Give back exactly the lines of the material below that start at the line containing "Task: Click the PDF export icon" and end at the line containing "Given: Reply to", and no others.
---- Material shown
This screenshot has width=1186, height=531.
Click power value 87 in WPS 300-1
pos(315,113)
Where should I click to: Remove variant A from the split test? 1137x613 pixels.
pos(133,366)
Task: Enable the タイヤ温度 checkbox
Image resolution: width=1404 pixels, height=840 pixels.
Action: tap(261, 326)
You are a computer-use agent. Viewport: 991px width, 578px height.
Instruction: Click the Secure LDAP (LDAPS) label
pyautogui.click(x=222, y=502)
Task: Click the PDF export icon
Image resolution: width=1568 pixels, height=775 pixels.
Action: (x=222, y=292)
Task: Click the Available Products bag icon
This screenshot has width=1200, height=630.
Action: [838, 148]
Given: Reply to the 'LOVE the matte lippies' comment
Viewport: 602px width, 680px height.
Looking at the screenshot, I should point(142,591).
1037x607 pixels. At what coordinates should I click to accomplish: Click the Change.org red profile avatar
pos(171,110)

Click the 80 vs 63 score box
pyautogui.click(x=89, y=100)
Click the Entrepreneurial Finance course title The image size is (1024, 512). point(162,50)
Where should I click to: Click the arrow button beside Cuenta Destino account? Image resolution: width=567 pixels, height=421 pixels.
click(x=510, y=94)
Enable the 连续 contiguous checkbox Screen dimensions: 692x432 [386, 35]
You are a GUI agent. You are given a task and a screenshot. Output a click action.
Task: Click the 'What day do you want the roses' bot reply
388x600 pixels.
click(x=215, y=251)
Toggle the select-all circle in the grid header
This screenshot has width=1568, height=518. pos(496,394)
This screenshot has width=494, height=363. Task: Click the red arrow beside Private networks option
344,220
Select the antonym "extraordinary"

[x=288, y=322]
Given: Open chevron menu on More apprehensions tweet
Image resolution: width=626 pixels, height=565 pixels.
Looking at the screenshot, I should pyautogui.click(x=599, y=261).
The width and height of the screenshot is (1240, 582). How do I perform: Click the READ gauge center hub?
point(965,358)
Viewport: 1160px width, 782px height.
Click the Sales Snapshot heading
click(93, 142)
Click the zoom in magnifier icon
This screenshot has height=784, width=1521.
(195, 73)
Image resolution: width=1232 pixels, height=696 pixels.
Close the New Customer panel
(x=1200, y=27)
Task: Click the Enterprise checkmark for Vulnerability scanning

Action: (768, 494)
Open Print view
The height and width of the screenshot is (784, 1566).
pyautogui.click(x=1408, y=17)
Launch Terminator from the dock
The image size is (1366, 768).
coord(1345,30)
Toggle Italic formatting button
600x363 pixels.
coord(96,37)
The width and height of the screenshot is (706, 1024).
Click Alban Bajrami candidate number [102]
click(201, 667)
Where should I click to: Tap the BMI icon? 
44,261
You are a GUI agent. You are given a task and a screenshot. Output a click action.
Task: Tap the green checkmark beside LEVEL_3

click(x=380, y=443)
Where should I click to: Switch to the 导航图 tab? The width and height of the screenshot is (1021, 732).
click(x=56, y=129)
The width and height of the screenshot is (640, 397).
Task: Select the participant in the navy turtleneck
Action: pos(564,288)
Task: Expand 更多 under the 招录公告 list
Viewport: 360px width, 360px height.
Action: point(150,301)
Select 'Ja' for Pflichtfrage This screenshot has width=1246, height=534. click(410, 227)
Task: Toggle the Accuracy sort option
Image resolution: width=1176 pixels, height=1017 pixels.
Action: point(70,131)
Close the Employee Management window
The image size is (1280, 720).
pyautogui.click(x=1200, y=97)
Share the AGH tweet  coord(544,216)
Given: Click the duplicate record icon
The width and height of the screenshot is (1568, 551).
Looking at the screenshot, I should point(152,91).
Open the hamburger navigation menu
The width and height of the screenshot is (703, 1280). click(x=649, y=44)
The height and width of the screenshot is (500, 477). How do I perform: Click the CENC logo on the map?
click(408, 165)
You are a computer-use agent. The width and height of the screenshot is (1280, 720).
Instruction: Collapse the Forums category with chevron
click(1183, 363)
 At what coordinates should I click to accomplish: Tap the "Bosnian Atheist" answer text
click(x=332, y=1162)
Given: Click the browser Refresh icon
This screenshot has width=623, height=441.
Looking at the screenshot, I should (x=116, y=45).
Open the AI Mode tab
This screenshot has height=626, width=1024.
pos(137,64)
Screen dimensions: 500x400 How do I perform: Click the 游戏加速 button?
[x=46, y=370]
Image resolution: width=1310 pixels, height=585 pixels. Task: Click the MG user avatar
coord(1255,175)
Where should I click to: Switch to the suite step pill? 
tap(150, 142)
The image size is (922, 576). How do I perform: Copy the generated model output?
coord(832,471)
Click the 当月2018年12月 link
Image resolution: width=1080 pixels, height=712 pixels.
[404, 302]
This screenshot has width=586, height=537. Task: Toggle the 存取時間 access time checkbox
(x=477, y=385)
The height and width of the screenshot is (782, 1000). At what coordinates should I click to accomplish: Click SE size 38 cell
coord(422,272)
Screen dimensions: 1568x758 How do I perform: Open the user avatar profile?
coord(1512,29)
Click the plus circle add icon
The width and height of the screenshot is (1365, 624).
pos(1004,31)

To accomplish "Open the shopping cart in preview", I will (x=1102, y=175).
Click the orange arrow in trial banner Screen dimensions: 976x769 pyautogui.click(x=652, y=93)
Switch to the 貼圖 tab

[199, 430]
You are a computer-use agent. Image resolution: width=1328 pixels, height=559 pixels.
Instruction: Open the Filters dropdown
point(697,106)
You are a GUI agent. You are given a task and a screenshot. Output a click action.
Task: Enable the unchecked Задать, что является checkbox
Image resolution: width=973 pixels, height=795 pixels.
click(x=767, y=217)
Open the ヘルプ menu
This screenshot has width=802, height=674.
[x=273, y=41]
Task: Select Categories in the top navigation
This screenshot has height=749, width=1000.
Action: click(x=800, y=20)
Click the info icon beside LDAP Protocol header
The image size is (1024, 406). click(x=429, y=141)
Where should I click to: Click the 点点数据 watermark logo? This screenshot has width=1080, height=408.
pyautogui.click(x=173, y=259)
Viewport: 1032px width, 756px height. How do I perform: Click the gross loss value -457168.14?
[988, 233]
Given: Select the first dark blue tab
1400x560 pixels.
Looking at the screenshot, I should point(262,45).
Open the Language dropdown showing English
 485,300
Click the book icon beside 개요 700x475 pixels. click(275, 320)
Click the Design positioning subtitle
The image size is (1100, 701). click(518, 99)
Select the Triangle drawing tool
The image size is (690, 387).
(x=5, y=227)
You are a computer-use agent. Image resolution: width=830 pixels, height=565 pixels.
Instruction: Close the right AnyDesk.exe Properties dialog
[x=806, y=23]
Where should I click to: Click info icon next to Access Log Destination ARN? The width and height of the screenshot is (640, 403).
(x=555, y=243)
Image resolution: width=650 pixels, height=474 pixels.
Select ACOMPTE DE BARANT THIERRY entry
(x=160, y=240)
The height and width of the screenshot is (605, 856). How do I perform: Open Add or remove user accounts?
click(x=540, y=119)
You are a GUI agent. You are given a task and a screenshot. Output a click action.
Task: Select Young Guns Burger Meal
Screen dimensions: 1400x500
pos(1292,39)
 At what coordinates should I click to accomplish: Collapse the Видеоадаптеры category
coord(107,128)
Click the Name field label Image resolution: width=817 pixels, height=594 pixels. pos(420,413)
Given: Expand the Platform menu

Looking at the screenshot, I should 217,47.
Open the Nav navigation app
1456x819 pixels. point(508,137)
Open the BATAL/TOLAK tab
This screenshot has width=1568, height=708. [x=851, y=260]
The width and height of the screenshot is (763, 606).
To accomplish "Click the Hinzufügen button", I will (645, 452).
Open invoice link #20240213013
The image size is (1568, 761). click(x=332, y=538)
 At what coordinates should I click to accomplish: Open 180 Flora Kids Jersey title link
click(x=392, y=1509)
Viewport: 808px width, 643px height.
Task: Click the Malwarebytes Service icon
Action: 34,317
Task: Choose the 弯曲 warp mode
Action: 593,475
--------
> [Exercise result]:
Task: Click the PDF export icon
Image resolution: width=1568 pixels, height=775 pixels.
Action: (x=222, y=292)
Task: Click the Available Products bag icon
This screenshot has width=1200, height=630.
Action: [838, 148]
Given: Reply to the 'LOVE the matte lippies' comment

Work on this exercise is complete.